August 16, 2011 — Treatment with an investigative buprenorphine implant (Probuphine, Titan Pharmaceuticals, Inc) significantly reduces opioid dependence and may be similarly effective to daily buprenorphine-naloxone oral therapy, new data suggest.
The novel subcutaneous formulation delivers a steady, around-the-clock dose over a 6-month period and is intended to decrease the risk for opioid diversion and abuse while ensuring therapeutic adherence and potentially improving medical outcomes.
In the phase 3 randomized study conducted by the company at 20 sites in the United States, 287 patients aged 18 to 60 years were randomly assigned to receive the buprenorphine implant (n = 114), 12 to 16 mg of sublingual buprenorphine with naloxone per day (Suboxone, Reckitt Benckiser Pharmaceuticals, Inc; n = 119), or placebo implants (n = 54) for up to 24 weeks.
Results showed that use of the buprenorphine implant significantly decreased opioid use relative to placebo (mean percentage of urine samples negative for illicit opioids, 36% vs 14%; P < .0001) and improved clinician-rated measures, such as global severity and global improvement in opioid dependence (P = .0003 and .0002).
Further analyses revealed device efficacy to be noninferior to sublingual buprenorphine-naloxone in all measures, including negative urine results (36% vs 35%), clinician-rated global severity (P = .7831), and clinician-rated global improvement (P = .9881).
The findings confirm prior data released by the company in July 2011 and will be presented on September 8, 2011, at the 13th annual meeting of the International Society of Addiction Medicine in Oslo, Norway.
"In my opinion, [the buprenorphine implant] combines the right medication with the right delivery system.

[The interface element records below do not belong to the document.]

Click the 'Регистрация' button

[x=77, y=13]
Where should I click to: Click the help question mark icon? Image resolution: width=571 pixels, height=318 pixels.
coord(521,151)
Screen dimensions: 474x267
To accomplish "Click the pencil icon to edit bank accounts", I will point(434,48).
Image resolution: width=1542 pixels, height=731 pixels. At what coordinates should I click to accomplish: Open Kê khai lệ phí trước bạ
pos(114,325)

We all know that people with opioid addiction may have difficulty taking effective medications reliably," said Richard N. Rosenthal, MD, in a company news release.

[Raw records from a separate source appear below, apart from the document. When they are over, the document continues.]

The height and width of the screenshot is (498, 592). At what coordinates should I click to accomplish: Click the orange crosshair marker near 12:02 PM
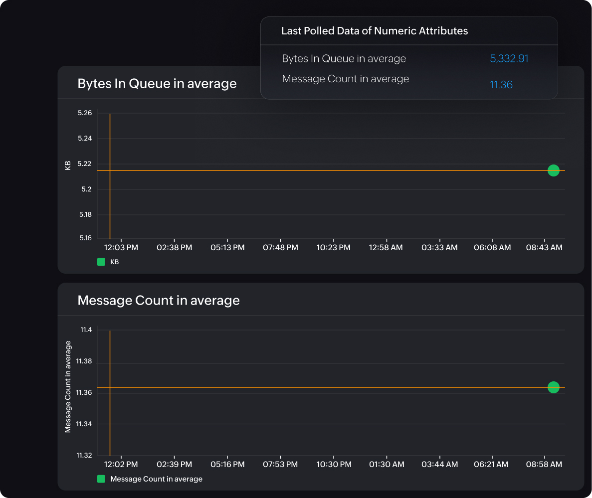pos(109,387)
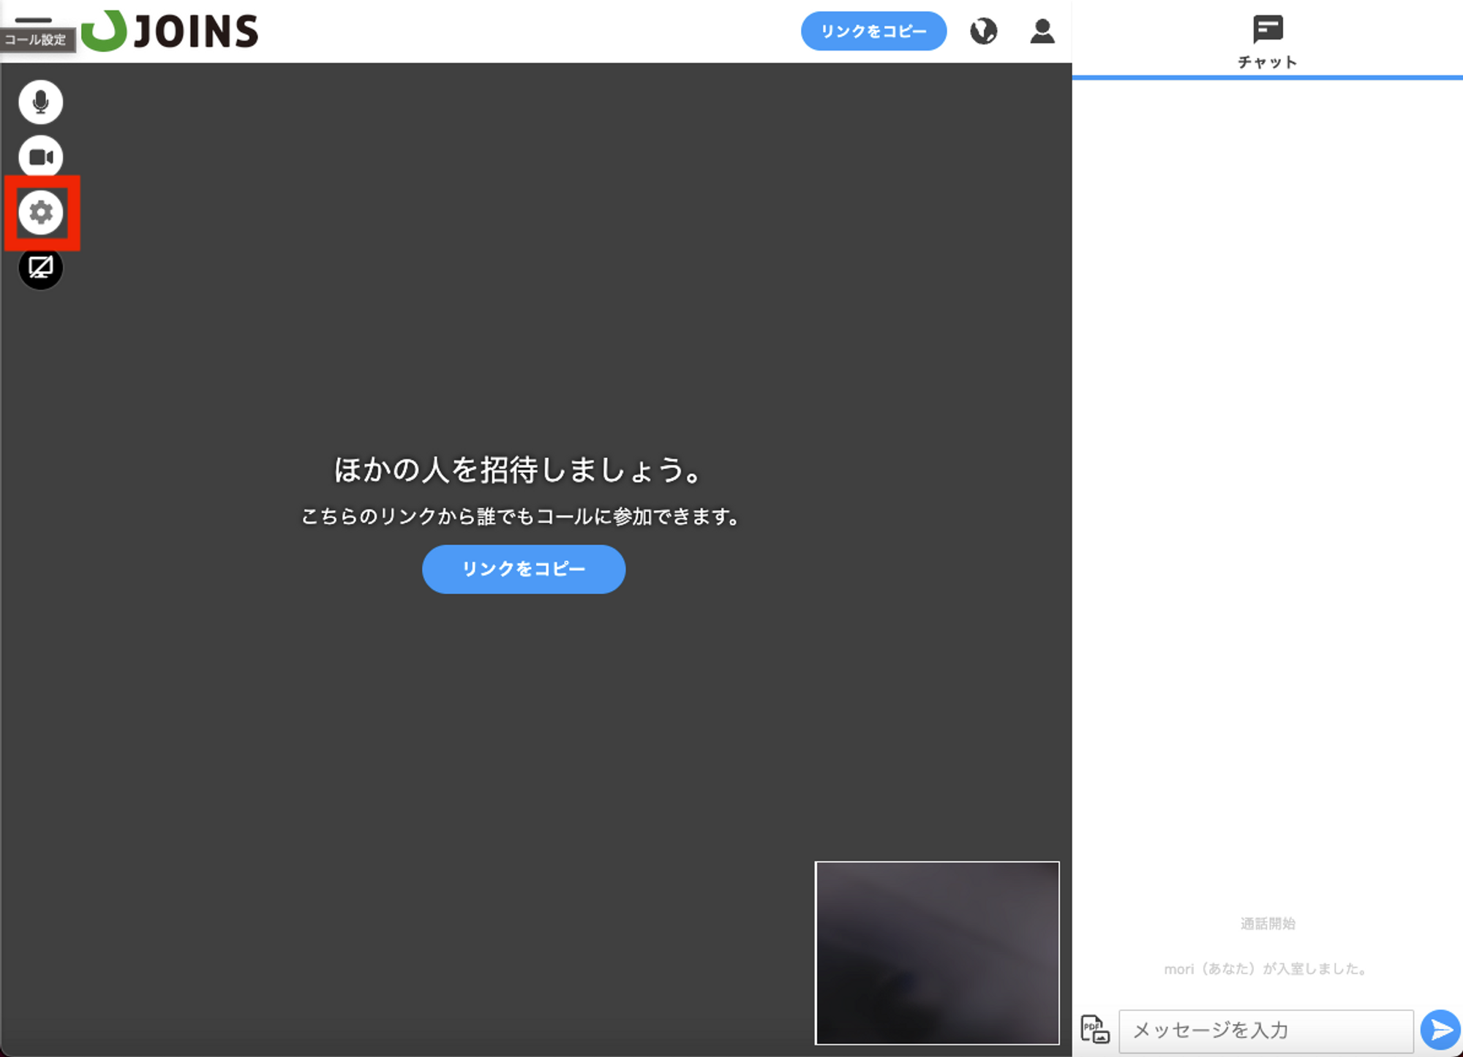
Task: Click the こちらのリンクから invite description text
Action: click(520, 516)

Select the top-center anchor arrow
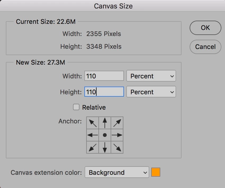105,123
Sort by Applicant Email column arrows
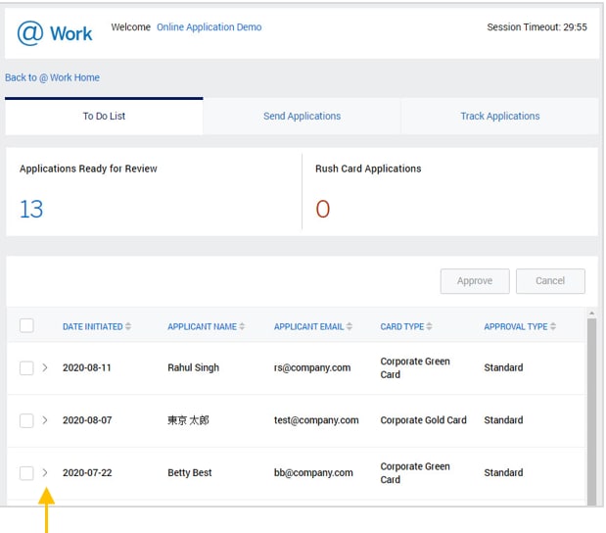 [350, 327]
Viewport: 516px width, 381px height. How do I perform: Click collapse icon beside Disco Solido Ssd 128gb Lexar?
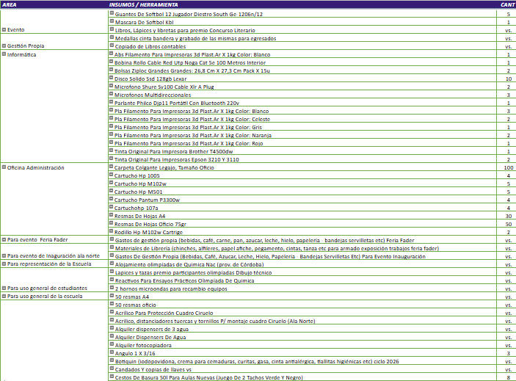coord(112,79)
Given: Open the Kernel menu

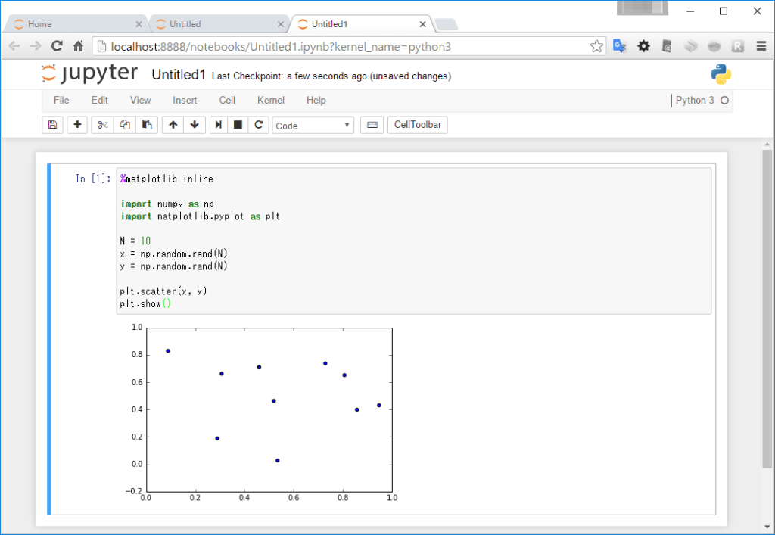Looking at the screenshot, I should pyautogui.click(x=270, y=100).

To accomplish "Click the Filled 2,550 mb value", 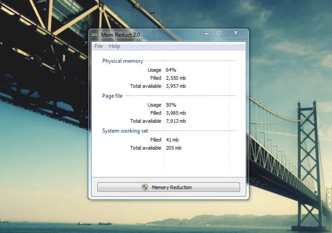I will pos(176,78).
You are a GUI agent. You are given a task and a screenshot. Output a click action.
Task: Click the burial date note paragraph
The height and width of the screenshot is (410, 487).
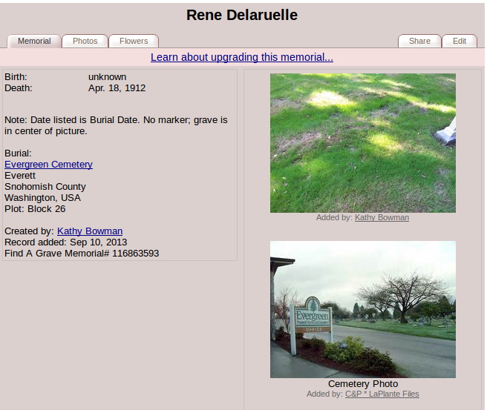coord(116,125)
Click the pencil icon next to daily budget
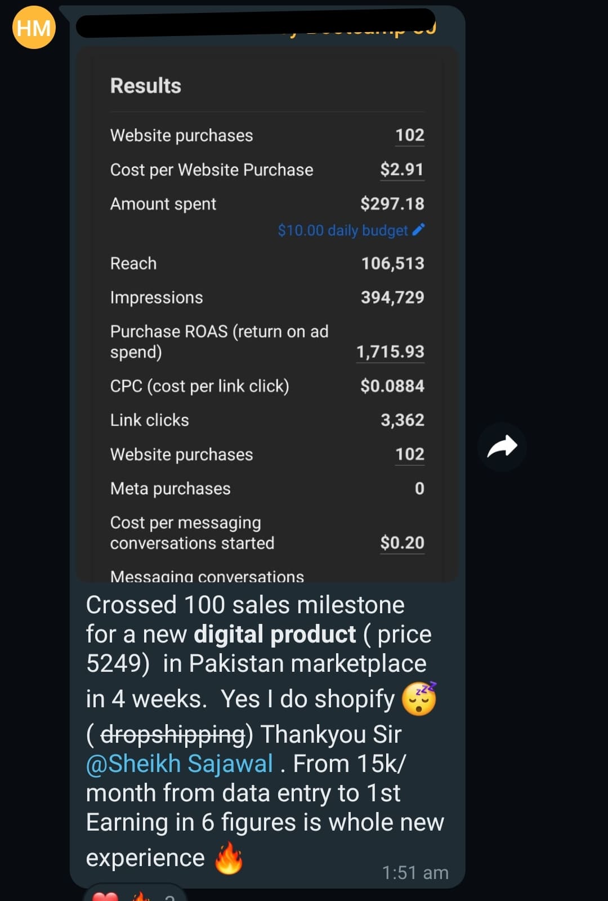This screenshot has height=901, width=608. [419, 230]
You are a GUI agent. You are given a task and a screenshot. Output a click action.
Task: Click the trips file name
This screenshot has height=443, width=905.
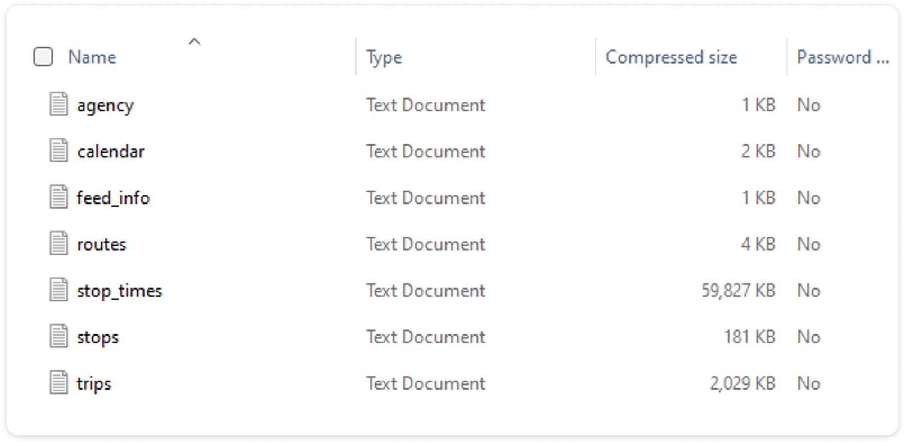point(94,384)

"These Phase 3 trial results confirm that this medication strategy has specific promise in our national battle against opioid dependence, in that it is both efficacious and reduces the potential risk to patients from missed doses and to the public through intentional or unintentional diversion."
Dr. Rosenthal is chairman of psychiatry at St. Luke's-Roosevelt Hospital Center, a teaching hospital of Columbia University in New York City, and past president of the American Academy of Addiction Psychiatry.

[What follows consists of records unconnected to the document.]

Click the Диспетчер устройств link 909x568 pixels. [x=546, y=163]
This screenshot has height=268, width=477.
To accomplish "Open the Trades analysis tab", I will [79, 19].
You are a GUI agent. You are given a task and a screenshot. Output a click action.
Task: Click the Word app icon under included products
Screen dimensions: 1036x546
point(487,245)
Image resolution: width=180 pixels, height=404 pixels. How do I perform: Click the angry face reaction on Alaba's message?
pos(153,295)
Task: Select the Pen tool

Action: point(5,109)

Treatment-emergent adverse events reported in the study were mild to moderate and most commonly included headache (13.2% vs 16% for buprenorphine-naloxone and 9.3% for placebo), upper respiratory tract infection (8.8% vs 9.2% and 7.4%), depression (8.8% vs 2.5% and 3.7%), insomnia (7.9% vs 13.4% and 14.8%), sore throat (7.0% vs 3.4% and 1.9%), nausea (6.1% vs 6.7% and 1.9%), and vomiting (6.1% vs 4.2% and 1.9%).
Buprenorphine previously was approved alone and in combination with naloxone as once-daily sublingual formulations (Subutex and Suboxone, Reckitt Benckiser Pharmaceuticals, Inc) for the maintenance treatment of opioid dependence.